== Supplied material

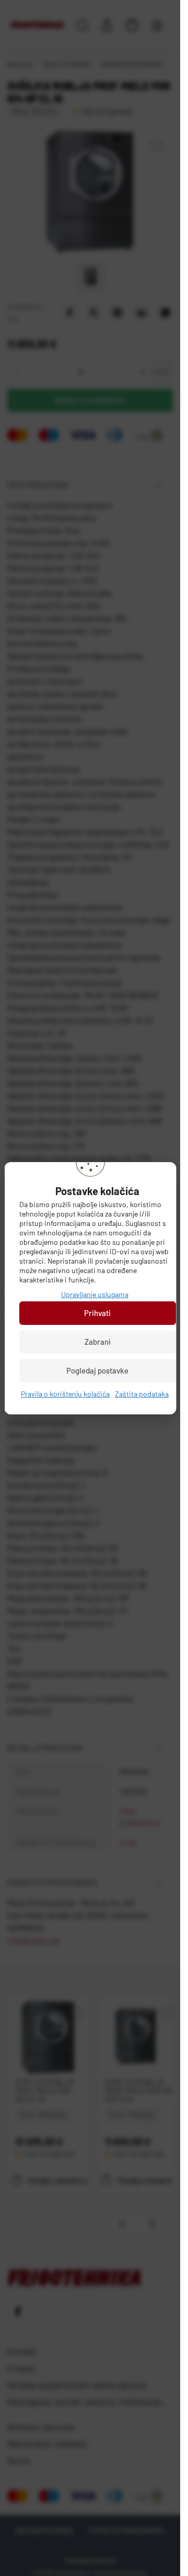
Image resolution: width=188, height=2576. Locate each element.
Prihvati (97, 1313)
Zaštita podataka (142, 1393)
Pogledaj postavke (97, 1370)
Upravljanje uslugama (94, 1294)
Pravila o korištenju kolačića (65, 1393)
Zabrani (97, 1341)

====

▶ **Exercise aim**
Exclude the pictures and give back the rest of the data above exactly as written.

▶ **Answer box**
Image resolution: width=188, height=2576. Locate each element.
Prihvati (97, 1313)
Zaštita podataka (142, 1393)
Pogledaj postavke (97, 1370)
Upravljanje uslugama (94, 1294)
Pravila o korištenju kolačića (65, 1393)
Zabrani (97, 1341)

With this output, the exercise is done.